After Locating Play & Politics, I read Flanagan’s earlier Next Level (.pdf). Generally, in order to fully understand a writer’s present argument it helps to read some of their earlier ideas. So too with Ms. Flanagan.

Flanagan comes at games from the trenches of cyberfeminism. That is to say, while Locating talks about how Urban Games allow to research and experiment with everyday environments, Next Level is equally rooted in art theory. Both offer a survey of art projects that somehow address the main thesis. In Next Level, this boils down to how “feminist artists conceptually remap political, aesthetic, and epistemological aspects of culture by using the tropes and conventions of computer games in unique ways.”

An impressive review of work by women artists that, in one way or another, deploy and critique a “mainstream” notion of video games, argues how these games

“strongly counter seamless, cohesive commercial-style game spaces and complicate identities offered by popular gaming practices…” (374)

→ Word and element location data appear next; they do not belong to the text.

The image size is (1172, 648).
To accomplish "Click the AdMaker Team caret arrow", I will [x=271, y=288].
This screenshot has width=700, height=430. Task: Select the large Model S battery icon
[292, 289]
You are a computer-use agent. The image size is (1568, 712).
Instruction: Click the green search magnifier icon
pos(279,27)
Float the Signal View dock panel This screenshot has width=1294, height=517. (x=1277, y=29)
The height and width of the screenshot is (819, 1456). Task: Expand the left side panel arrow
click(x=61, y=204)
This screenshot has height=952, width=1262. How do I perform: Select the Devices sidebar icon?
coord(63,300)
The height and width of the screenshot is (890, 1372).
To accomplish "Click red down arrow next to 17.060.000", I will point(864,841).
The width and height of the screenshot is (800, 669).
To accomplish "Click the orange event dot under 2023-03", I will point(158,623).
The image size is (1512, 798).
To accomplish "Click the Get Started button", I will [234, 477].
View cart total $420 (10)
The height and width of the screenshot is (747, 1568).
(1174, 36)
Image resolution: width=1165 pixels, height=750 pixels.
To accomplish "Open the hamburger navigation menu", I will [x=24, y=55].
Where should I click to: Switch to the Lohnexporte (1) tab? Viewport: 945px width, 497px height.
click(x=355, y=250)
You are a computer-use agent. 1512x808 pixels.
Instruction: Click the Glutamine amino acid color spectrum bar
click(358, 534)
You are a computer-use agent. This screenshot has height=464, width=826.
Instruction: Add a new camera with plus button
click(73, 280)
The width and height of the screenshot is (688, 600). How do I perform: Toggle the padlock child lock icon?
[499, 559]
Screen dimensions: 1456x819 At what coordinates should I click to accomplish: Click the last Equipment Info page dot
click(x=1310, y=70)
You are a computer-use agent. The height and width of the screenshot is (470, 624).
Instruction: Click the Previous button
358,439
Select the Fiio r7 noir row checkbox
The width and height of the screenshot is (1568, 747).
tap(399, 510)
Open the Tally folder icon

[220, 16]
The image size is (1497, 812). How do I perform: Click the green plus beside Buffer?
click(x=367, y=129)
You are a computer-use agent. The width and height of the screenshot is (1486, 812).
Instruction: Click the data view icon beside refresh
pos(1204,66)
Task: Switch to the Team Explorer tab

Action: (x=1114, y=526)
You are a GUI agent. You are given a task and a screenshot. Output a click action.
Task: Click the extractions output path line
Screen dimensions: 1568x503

Flanagan’s background in feminist theory carries the discussion well beyond mere representations of women in games. (Yes, we know…) Instead she hones in on “the relationship we have to that image through game-style interaction and the subjectivities offered through games.” (369, bolding JD)

Despite establishing that games “do not themselves reflect specific narratives but [...] structurally reflect specific cultural narratives or issues of race, gender, or politics,” her survey of feminist game artists does not really deliver. Flanagan argues, “women’s games celebrate the act of playing as a means of self-discovery.” (381) Yet, it remains unclear why that would be different in a “women’s game” than in, say, Zelda. Self-discovery, it seems, is uniquely feminine, and I’m not sure it is.

Following, women artists seem predominantly focused on offering a critique “through appropriation  of gaming conventions.”  More so, women take up “gaming as a discourse.”  (380) Although both of these  statements are true and necessary, I’m not exactly sure how that rhymes with the popularity of casual games, like Diner Dash, with women. Admittedly male-produced, Diner Dash casts the player in the role of Flo, an entrepreneurial waitress, bent on establishing her own restaurant chain. A friend of mine, a real-life entrepreneur, calls these “blue collar games.”  So I’m having difficulty understanding how Flanagan’s examples connect with a larger reality in which self-discovery (i.e women as entrepreneurs) seems to propagate women take on the role of server. Where is the discourse in that?

Although I wholeheartedly agree with her ideas, I think it breaks down on the following points.

First, video games are not new. That is, the appropriation of the feminine through game play existed long before contemporary games. And so I wonder what Flanagan would make of chess, in which the queen is by far the most powerful piece on the board. The absence of a larger historical game context, made synonymous with “feminist studies of science and technology,” weakens the argument.

Second, “real-world social commentary” may start in the minds and work of artists and designers, but its ultimate realization requires the break down of the privileged position of authors, designers, and their ilk. Democratic, egalitarian, constructive game play involves the participation of all, not just the professional and authorized. Sure enough, Flanagan’s examples speak towards exploring the intimacy of our individual relationship with technology, but such isolation does not contribute to a greater social cohesion.

While there remain a few smaller inconsistencies in this text for me (e.g. the ‘mainstream’ industry is at once ominous and anonymous), I appreciate her efforts in carving out some terrain for gamers and those that speak through them within the existing dialogue of cyberfeminist theory and technology. One question would be: how likely is communicating an alternative perspective if it is left to the few, and how can cyberfeminist theory transcend its position as merely critical to constitutive?

Flanagan, Mary. “Next Level: Women’s Digital Activism through Gaming.” Digital Media Revisited. Edited by Andrew Morrison, Gunner Liestøl & Terje Rasmussen. Cambridge: MIT Press, 2003, 359 – 388.